Malaysian PM Mahathir Mohamad says criticism of Jews ‘free speech’

A war of words has intensified between Malaysian Prime Minister Mahathir Mohamad and Josh Frydenberg, with the 93-year-old Dr Mahathir saying he should be able to criticise Jewish people “when they do something wrong” and defending as “fair comment” his warning that shifting Australia’s Israeli embassy to Jerusalem could encourage terrorism.

Hitting back at the Treasurer, who branded the Malaysian leader “anti-Semitic”, Dr Mahathir said his past comments about Jewish people were a matter of free speech. “People accept that some people, when they do something that is wrong, they need to be criticised and they need to be pointed out that what they do is wrong,” he told The Australian on the sidelines of the APEC summit in Port Moresby.

“But you can’t say anything you want about the Jewish people. Why are they so privileged? They do a lot of wrong things … You call me anti-Semitic. I am also called a dictator. I’m called all kinds of names, but it doesn’t matter.

“I have a right to speak. To say that I can talk about anything else except criticise the Jews is something quite unfair. We are talking about free speech.”

Mr Frydenberg, the deputy Liberal leader and a prominent Jewish MP, lashed Dr Mahathir last week, saying the Malaysian leader had “form” as an anti-Semite, making remarks about Jews being “hook-nosed”, questioning the Holocaust death toll, and ­banning the film Schindler’s List in Malaysia.

The attack was prompted by Dr Mahathir’s warning that following the lead of the US to establish an embassy in Jerusalem could spark terror incidents.

“Australia will make its own decisions based on its national interest,” Mr Frydenberg told the ABC.

He declined to say anything further when contacted yesterday.

Dr Mahathir said he believed Australia’s relationship with Mal­aysia was strong, “but when you annoy people, they have a right to react”.

“Sometimes Australia says something and we say it is wrong. It is fair comment,” he said.

Showing he had not forgotten Paul Keating’s labelling of him as a “recalcitrant”, Dr Mahathir said: “You want to say we are recal­citrant or whatever, you are ­welcome to say (that).”

Scott Morrison has come under increasing pressure from opponents and from some within his own ranks to abandon a proposal to move Australia’s embassy from Tel Aviv to Jerusalem but Trade Minister Simon Birmingham yesterday said the idea would go through a “proper process”.

“What the government is doing is precisely what Scott Morrison said he’d do, which is to consult leaders through the summit ­season.

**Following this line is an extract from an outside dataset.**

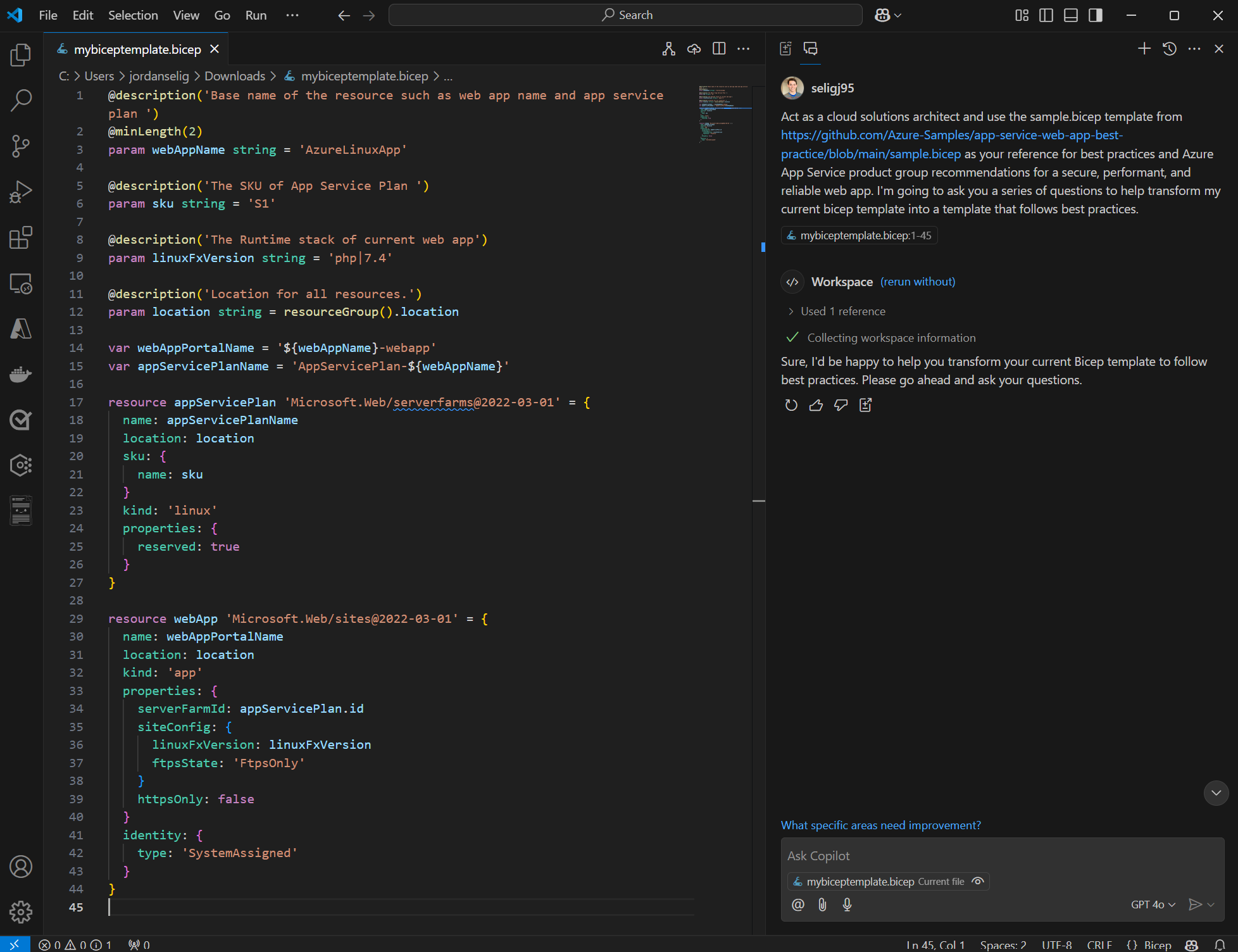Attach a file using the paperclip icon
The height and width of the screenshot is (952, 1238).
tap(822, 905)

We’ll then, of course, bring together the expert advice of our senior officials, and we’ll have a proper cabinet decision at the end of that process,” Senator Birmingham told the ABC.

He insisted that concerns Indonesia had over the free-trade agreement with Australia, which he hoped would be signed “in the coming months”, was “a quite ­separate matter” to the possible embassy move.

“Australia will make our foreign policy decisions based purely on Australia’s national interest, but judging, as we would, it against our values as a nation, ensuring it’s consistent with our understanding of Security Council decisions through the UN,” Senator Birm­ingham said.

Liberal senator Zed Seselja added his support to the embassy relocation yesterday, saying he was “certainly favourably disposed” to the proposal. “It goes to our values. We want to see a two-state solution. This in no way undermines the two-state solution,” he told Sky News.

The Morrison government is reviewing the possible move.

The Anti-Defamation Commission rejected Dr Mahathir’s claim that his comments “demonising Jews were ‘free speech’”, saying the Malaysian prime minister had expressed “classic” anti-Semitic views for decades.

“It is beyond belief for anyone to claim that hateful, anti-Semitic rhetoric is free speech,” the commission’s chair Dr Dvir Abramovich said.

“This is a leader who claimed that ‘the Jews rule this world by proxy’ and has argued that sympathy for victims of the Holocaust is ‘wasted and misplaced’. In a recent interview with the BBC this year he said ‘if you are going to be truthful, the problem in the Middle East began with the creation of Israel … That is the truth’.

“He has also disputed the fact that 6 million Jews were killed in the Holocaust, claiming the figure was 4 million, and adding, ‘even after their massacre by the Nazis in Germany, they survived to be a source of even greater problems to the world’.”